次に、図48に示すように、フィードスルー形成工程として、スルーホール83及びコンタクトホール84にフィードスルー86を形成する。すなわち、電源接続部90aに電源9を接続し、メッキ溶液中で負電圧を印加する。本実施形態では、フィードスルー86はニッケルで形成されているので、メッキ溶液としては上述の硫酸ニッケル溶液や塩化ニッケル溶液が選択される。フィードスルーを形成する材料として選択される他の例については第1の実施形態で述べたとおりである。他面63c側はメッキ防止膜90で覆われていて、一面63b側はリッド基板61が接合されている。また、シリコン活性層64は電源9が接続されたシリコン支持層65とBOX層66によって絶縁されている。このため、負電圧を印加することによってメッキ材であるニッケルが析出されるが、この析出されたメッキ材は、コンタクトホール84の底部に露出するシリコン支持層65及びシリコン支持層65と導通したメッキ用電極85から成長し始める。このため、スルーホール83及びコンタクトホール84によってアスペクト比が非常に大きい形状を呈していても、気泡などによって巣が発生してしまうことなく確実にシリコン支持層65と導通したフィードスルーを形成することができる。さらに、メッキ用電極85を設けることで、コンタクト抵抗を低減し、確実にオーミックコンタクトの状態を確保することができる。そして、電源9により一定時間電圧を印加して所定の容量のニッケル材が成長したところで、電圧印加を停止させる。

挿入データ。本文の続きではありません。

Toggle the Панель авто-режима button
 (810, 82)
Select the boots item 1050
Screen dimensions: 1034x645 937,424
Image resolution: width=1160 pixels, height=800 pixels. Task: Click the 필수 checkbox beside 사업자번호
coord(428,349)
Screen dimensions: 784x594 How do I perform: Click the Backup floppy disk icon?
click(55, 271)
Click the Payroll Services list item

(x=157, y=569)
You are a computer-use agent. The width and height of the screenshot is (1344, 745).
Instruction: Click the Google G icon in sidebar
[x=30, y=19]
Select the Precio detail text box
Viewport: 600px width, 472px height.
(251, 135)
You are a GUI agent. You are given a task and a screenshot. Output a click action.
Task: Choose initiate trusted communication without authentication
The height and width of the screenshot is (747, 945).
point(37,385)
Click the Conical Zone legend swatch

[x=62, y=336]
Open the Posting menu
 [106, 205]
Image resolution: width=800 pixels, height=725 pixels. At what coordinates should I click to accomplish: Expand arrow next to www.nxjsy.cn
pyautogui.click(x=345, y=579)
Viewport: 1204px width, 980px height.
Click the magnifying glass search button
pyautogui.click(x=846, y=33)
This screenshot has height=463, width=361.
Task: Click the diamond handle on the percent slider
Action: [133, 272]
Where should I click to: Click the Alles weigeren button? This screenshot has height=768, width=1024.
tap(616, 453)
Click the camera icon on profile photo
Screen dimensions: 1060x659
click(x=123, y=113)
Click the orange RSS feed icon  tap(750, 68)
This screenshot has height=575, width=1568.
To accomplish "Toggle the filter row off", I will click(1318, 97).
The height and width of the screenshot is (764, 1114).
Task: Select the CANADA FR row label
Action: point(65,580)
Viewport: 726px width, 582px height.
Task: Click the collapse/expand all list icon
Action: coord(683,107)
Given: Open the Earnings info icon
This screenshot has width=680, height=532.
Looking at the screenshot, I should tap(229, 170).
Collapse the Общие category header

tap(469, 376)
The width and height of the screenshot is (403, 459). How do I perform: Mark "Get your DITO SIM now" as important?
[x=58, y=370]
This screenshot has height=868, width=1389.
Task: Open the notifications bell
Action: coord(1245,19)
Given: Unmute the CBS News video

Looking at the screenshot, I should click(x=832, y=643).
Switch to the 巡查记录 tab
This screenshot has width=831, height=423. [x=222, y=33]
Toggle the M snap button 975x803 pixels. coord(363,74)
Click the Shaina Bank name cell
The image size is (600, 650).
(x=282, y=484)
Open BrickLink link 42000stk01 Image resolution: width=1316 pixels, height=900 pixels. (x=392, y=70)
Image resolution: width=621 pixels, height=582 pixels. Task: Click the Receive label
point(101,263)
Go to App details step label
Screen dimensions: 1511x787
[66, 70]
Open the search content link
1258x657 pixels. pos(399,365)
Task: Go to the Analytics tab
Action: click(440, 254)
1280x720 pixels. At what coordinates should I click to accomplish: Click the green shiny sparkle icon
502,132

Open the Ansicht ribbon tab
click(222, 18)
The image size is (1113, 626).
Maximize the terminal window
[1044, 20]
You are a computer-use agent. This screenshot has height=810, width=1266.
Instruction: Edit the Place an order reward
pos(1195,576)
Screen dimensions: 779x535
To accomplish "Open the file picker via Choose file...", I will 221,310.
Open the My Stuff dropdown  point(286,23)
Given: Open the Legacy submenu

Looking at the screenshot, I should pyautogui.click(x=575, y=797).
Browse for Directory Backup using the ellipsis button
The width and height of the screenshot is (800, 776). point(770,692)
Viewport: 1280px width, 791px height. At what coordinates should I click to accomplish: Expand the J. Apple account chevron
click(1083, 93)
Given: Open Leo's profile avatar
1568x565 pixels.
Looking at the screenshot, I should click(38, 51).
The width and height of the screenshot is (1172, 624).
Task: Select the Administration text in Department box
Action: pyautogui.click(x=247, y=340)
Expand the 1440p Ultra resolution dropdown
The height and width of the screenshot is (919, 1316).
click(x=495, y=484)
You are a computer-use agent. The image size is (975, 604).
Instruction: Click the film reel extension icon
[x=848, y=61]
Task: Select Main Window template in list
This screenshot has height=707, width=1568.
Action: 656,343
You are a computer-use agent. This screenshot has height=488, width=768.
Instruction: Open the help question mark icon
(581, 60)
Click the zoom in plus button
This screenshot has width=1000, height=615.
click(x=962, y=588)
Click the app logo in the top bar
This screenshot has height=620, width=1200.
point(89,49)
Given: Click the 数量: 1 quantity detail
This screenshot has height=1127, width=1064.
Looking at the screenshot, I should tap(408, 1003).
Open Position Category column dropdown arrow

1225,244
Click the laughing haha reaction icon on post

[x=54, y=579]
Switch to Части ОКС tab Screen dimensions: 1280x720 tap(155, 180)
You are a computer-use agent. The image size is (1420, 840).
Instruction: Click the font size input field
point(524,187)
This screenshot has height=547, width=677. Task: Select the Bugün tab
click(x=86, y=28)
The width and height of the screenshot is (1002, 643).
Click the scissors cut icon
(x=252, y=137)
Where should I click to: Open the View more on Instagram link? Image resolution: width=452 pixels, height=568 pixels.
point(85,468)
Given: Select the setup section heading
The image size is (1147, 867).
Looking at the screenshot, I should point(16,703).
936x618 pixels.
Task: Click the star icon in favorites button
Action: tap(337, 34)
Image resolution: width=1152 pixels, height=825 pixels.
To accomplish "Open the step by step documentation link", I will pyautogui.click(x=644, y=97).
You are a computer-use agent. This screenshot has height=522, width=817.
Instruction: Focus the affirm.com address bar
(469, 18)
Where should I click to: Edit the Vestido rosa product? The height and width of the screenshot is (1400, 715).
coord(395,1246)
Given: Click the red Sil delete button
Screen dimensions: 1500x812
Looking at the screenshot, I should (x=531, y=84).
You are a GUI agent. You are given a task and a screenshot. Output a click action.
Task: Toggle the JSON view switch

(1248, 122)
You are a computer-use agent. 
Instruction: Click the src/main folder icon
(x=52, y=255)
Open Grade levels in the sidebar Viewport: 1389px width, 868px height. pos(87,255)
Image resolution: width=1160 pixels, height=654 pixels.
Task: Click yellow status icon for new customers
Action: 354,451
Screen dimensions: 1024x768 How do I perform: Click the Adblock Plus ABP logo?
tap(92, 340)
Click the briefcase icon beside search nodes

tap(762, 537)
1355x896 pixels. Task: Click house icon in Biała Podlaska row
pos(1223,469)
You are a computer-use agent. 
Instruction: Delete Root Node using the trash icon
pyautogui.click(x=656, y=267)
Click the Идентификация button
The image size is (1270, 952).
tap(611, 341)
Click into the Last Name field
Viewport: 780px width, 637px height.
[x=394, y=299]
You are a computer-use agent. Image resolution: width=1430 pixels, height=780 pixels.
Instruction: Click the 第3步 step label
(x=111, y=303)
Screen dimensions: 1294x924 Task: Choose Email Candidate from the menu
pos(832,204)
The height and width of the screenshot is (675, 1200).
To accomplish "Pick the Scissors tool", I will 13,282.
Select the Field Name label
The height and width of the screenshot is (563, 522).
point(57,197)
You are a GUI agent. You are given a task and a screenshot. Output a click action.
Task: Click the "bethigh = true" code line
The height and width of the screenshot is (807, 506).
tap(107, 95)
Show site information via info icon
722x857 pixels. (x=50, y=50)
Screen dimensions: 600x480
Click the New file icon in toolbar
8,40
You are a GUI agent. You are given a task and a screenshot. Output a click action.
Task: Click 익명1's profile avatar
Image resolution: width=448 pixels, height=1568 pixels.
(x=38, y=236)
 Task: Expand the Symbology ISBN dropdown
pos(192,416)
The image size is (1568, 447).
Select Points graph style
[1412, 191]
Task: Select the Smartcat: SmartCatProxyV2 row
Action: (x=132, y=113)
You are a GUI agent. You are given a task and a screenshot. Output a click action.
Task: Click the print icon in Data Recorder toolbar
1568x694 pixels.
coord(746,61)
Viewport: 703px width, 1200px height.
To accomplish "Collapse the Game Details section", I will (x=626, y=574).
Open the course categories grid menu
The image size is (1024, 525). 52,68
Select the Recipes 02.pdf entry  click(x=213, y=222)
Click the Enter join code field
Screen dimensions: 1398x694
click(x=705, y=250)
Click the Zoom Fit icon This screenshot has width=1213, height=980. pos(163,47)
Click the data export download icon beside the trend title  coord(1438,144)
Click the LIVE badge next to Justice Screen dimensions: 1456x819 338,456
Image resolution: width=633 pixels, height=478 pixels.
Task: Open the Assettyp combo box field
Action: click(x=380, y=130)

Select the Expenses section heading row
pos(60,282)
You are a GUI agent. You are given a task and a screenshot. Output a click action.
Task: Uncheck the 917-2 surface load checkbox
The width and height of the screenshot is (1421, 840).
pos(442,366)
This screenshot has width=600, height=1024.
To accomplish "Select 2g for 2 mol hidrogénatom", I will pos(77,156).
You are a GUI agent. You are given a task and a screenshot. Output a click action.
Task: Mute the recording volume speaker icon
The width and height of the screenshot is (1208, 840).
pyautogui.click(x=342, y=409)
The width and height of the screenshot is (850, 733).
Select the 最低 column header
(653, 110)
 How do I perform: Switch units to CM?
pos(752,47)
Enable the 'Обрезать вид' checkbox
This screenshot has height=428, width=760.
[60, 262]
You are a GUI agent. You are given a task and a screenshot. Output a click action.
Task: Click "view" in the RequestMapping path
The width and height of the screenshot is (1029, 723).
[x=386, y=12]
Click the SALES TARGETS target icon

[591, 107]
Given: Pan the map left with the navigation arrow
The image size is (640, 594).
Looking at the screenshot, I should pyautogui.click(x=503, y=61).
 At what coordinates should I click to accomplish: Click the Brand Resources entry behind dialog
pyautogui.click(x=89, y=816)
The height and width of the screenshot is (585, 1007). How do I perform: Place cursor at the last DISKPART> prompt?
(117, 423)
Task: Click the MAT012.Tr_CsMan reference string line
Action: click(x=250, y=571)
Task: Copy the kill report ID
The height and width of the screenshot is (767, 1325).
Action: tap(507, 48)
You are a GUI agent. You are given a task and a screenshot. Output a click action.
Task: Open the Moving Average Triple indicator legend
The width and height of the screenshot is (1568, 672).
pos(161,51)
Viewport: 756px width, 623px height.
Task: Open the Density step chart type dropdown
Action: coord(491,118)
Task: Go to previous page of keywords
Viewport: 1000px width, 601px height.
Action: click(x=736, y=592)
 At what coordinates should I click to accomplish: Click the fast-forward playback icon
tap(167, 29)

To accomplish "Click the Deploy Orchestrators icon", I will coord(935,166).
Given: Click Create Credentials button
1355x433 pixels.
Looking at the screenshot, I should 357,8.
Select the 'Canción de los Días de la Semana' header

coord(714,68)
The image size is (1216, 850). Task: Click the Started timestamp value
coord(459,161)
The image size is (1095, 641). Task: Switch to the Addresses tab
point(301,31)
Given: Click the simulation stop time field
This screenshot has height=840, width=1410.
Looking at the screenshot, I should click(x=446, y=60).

次に、図49に示すように、電極保護膜形成工程として、フィードスルー86上に電極保護膜87を形成する。すなわち、電源9をSOI基板63のシリコン支持層65に接続したまま、メッキ材として金を析出可能なメッキ溶液であるジシアノ金(I)酸カリウム水溶液に浸漬させる。そして、この状態で電源9によって再び負電圧を印加すれば、電源9と導通したフィードスルー86の表面からメッキ材である金が成長し始めて、電極保護膜87が形成される。そして、図50に示すように、メッキ防止膜除去工程として、メッキ防止膜90であるレジスト膜の除去を行う。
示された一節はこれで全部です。